6月のお題は…『電線のある風景』

新納翔 師範

電線がどんどん地中化されていく中、このお題は50年後だったら出せないかもしれません。何気ないものでも今しか撮れない景色ということで今回はこのお題を選びました。そう思うと特別なものに見えてきませんでしょうか?それを自分なりに写し撮ってください。後世に残る電線写真、お待ちしております。
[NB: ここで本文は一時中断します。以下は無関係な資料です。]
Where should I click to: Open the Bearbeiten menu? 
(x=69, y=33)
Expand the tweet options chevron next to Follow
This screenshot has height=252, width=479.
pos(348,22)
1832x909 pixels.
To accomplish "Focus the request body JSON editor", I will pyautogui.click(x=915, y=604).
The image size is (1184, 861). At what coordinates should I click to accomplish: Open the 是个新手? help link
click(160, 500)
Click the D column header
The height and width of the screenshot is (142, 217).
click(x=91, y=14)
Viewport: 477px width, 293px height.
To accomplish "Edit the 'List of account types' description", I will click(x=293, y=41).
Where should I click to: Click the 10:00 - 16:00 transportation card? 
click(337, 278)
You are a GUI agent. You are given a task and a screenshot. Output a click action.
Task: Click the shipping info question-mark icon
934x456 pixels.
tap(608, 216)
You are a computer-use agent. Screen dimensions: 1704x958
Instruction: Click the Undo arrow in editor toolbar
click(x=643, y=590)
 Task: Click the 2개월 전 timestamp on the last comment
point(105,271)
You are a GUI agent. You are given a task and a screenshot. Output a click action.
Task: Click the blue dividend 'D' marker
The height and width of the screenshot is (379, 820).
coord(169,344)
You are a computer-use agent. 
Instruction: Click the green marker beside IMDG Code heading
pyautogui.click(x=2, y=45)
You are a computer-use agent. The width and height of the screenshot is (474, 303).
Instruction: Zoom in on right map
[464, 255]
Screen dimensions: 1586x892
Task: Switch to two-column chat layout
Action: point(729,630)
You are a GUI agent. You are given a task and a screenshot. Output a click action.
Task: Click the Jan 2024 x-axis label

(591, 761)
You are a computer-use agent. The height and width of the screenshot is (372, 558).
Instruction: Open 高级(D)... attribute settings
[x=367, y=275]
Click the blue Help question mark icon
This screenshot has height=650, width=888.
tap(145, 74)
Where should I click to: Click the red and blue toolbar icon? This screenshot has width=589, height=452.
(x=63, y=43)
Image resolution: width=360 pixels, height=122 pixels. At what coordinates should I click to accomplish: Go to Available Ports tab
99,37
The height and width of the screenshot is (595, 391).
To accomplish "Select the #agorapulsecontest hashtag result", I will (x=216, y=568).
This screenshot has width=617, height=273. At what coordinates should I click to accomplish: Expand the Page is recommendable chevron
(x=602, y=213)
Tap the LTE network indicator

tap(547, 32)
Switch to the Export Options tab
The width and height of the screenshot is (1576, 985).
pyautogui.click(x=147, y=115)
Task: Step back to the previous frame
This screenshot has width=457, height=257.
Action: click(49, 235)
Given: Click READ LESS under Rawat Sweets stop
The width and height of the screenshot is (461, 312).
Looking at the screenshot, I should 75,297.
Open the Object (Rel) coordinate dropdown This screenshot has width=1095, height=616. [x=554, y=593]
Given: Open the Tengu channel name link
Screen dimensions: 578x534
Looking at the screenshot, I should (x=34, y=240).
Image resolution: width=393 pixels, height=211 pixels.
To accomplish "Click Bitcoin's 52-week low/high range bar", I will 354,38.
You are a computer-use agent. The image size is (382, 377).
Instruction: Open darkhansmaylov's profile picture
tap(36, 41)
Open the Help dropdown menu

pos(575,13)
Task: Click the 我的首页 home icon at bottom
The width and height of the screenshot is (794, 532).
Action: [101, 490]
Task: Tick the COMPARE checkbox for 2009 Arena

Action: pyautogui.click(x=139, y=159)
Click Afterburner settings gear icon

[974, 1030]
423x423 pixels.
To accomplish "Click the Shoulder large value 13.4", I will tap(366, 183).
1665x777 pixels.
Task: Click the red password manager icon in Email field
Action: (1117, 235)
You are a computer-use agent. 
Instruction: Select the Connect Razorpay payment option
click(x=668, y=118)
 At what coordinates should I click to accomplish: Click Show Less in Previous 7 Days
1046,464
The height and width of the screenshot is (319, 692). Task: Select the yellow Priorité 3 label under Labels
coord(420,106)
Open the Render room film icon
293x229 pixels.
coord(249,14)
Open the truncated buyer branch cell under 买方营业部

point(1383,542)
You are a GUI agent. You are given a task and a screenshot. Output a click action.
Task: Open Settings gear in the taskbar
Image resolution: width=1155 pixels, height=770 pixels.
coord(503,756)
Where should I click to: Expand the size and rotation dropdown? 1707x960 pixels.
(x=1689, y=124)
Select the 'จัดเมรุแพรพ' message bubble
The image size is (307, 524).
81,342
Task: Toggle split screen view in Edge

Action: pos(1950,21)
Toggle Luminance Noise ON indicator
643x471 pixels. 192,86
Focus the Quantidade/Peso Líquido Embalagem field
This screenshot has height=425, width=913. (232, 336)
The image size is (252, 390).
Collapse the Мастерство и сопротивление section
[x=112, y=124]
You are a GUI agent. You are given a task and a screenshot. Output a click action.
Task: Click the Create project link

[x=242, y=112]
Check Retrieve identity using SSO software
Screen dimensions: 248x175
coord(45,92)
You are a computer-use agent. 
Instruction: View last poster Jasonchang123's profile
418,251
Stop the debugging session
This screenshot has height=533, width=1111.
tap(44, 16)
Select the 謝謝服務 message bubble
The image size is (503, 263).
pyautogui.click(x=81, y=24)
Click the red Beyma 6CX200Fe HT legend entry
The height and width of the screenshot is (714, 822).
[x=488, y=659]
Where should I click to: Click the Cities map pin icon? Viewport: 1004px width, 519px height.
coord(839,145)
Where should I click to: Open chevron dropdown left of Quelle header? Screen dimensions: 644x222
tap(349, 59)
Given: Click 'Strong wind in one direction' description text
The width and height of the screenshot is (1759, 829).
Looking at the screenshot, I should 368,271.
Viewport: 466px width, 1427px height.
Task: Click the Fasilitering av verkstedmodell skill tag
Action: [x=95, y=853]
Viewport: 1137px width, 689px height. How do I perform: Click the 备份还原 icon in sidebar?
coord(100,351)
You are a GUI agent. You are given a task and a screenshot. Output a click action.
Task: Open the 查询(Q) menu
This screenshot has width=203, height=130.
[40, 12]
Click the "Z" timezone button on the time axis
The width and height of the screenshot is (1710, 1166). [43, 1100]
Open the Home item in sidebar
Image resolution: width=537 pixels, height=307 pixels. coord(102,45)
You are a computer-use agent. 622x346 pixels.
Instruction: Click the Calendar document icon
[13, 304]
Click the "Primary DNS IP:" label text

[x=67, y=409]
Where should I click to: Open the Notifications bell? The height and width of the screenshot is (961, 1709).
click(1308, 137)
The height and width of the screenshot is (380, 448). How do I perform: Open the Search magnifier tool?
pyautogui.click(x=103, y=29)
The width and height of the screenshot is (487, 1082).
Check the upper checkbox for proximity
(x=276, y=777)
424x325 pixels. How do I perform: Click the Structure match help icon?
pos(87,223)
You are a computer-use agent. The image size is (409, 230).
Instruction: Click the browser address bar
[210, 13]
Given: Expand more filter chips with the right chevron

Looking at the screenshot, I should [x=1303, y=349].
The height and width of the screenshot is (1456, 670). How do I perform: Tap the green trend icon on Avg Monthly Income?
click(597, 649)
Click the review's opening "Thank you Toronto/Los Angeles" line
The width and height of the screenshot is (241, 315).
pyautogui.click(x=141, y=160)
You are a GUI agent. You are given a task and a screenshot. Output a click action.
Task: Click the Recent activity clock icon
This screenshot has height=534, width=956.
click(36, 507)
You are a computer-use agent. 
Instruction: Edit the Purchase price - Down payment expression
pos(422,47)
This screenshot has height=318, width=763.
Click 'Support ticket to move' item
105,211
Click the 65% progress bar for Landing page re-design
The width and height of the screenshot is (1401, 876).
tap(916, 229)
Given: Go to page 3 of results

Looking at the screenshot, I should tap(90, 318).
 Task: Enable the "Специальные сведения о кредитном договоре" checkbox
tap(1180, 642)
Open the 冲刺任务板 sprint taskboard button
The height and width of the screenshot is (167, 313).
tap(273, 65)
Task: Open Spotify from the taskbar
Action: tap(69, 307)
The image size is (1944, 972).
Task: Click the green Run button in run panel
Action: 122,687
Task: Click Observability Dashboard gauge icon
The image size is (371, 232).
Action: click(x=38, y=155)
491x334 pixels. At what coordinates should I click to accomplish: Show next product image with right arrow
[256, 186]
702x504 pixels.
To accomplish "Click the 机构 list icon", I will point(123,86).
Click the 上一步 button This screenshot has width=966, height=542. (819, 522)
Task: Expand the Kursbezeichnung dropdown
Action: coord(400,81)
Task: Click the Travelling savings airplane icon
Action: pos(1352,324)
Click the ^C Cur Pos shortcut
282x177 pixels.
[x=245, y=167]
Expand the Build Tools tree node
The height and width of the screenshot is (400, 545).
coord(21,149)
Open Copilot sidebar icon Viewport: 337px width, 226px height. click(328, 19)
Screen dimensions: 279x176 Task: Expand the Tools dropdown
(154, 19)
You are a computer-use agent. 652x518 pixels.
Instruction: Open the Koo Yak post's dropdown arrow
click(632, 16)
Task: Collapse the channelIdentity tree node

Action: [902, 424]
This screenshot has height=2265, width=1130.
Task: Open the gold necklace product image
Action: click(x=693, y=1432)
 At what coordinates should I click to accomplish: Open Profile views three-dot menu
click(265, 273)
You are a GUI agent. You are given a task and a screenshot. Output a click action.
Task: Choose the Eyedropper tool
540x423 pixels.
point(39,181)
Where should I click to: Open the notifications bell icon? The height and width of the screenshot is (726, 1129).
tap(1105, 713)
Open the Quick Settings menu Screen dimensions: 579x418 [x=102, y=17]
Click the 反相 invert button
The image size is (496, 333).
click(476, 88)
新納翔 師範からの6月のお題は『電線のある風景』でした。
このお題に投稿いただいた中から師範が選んだ作品を、添削コメントを添えてご紹介します。

6月の挑戦者その4:タナカケイさん

夜、パソコン作業に疲れて自室から外を眺めると月が昇っていた。
マジックアワーは東の空も赤く染まっているのだと知った。

タナカケイ
東京都在住、男性。SP、KP、K-3 Mark IIIユーザー。学生時代にPENTAX販売でアルバイトをしたご縁でPENTAXファンに。PENTAX KPとHD PENTAX-DA 55-300mmF4.5-6.3ED PLM WR REで撮影。

師範の判定結果は・・・

残念ながら・・・

新納翔 師範からの添削コメント

 

毎回口を酸っぱくして言っていることですが、作者のステートメント(コメント)はとても重要なものです。この作品は写真単体の面白さに加え、ステートメントにあるようにパソコン作業に疲れてふと窓の外を見た時の気持ちがストレートに伝わってくるいい写真だと思いました。作品を撮ろうという気概ではなく、その時の感情が素直に写真に表れていて電線写真にとどまることなく、そこに自分をも投影させているいわば「私写真」の要素もあるのです。

よく見ると写真中央にうっすら写っている白い光、これは室内の光が窓に写ったものでしょう。さらに画面右はカーテンかなにか室内のものが写り込んだのだと思います。これらによって、きっとパソコンデスクから外を見てふとそばに置いてあったカメラで夕暮れ時のグラデーションに染まる空模様を撮ったのではないかと勝手に想像してしまいます。写真が生活の中に溶け込んでいるからこそ、自分の視線がそのまま写真になっているのは素晴らしいことです。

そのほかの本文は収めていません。